I can comment on affordability - see E-Golf in my sig. Picked it up for $12.5k as a CPO so comes with a 2 year/24k warranty w/$50 deductible, battery is covered for another 5 years and ~40k miles. $12.5k for a BEV with cloth seats is TOTAL LUXURY for smug people right?
Maintenance: Except for an annual visual inspection and tire rotation that runs ~$60 per the post cards I get from the local dealership, there are cabin filters every 2 years, tires when they wear out, wipers and thats really about it. I doubt I will have to address the brakes anytime soon as most of the braking duty is handled by regeneration, I have to make a point to do some high speed aggressive stops off the highway to clean off the friction brakes because they are used so infrequently. It appears prior owner on 3 year lease did not even take it in for the inspections - based on Carfax they brought it in 2x over 3/59k miles to replace key fob batteries - basically zero maintenance. Whether they rotated the tires or not I have no idea.
Economy/fuel cost: Don't paint everyones drive/commute with the same brush. My commute is not friendly to any gas or diesel (3 miles, ~18-20 stoplights, 35-40 MPH speed limits, pre-pandemic that 3 miles could take 45-1 hour to complete in the afternoon). Even rental Camry and Altima I had were sub 20 MPG average after I slugged them out on my commute for ~1 week - these cars are rated at 29+ MPG city and I was seeing ~10 MPG less than that. My '12 VW TDI would usually average about 21-22 MPG on same commute (vs 29 city rating), my departed MB E350 4Matic would hover around 11-12 MPG (vs 17), my MB C300 would hover around 13-14 MPG (vs 18). EPA city MPG doesn't mean crap when you are creeping stoplight to stoplight with a few times actually hitting the speed limit.
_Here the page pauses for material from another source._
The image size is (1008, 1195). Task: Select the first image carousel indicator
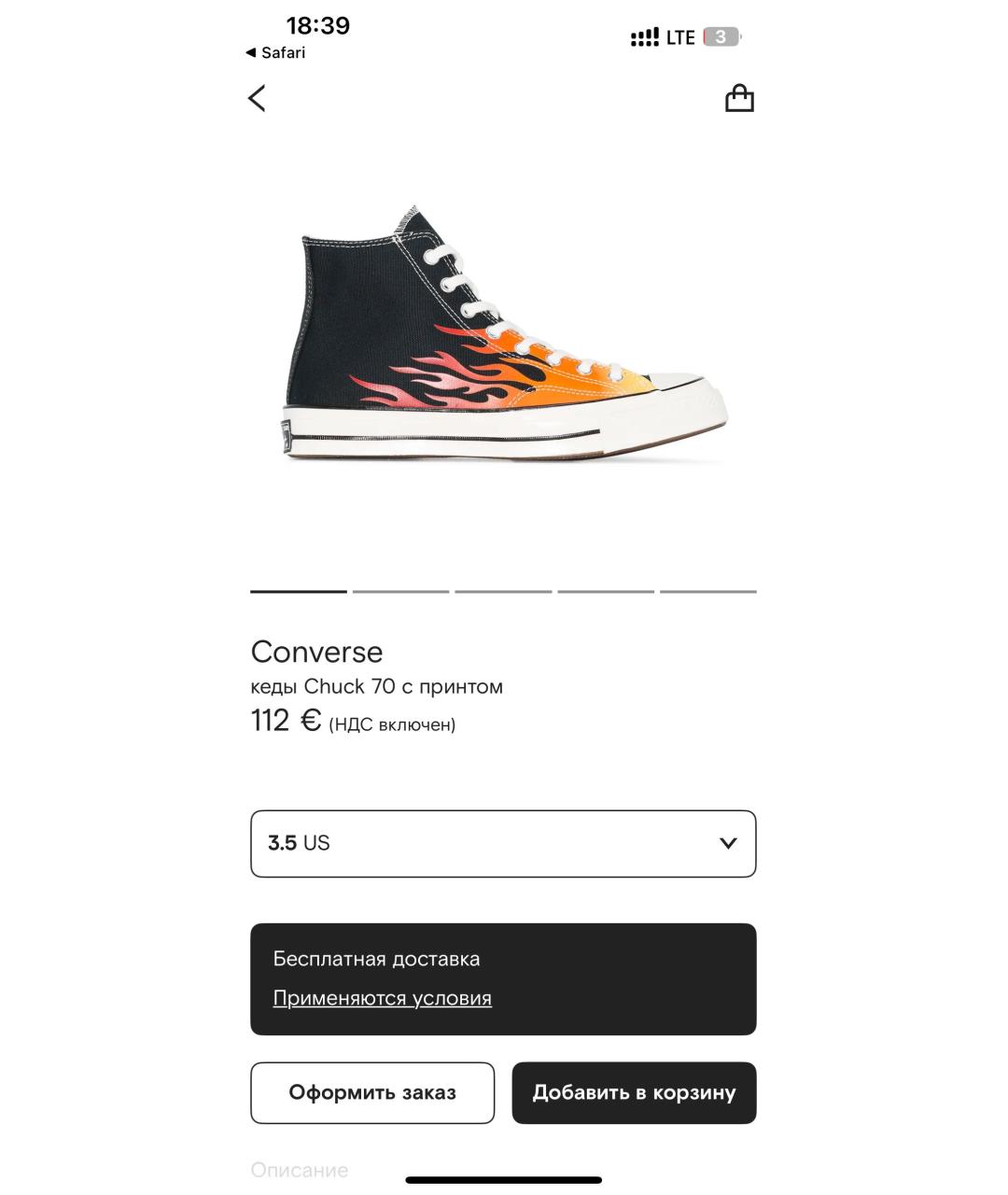[299, 591]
I'm at about .056/mile for electric cost on my E-Golf for the past 6 months, this is very slightly inflated as I have a few DC charging sessions mixed in and I can get distracted and not stop the charging station at work once my car is full so I'm paying to just be plugged in. Based on 19 MPG I had in the Camry over a week I would have been at about .099/mile, lets say the Corolla does 2 MPG better in my commute I would still be at .090/mile based on current regular unleaded prices in my area ($1.89).
The E-Golf is very well suited for my commute and is our exclusive in town car, the TDI is for when we need to venture beyond the E-Golf range which are drives better suited to the TDI.
So no - electric cars are not "luxury replacement that smug people can feel good about.". They are a tool that will fit certain lifestyles, no they will not fit every scenario just like my departed TDI did not fit in with my commute.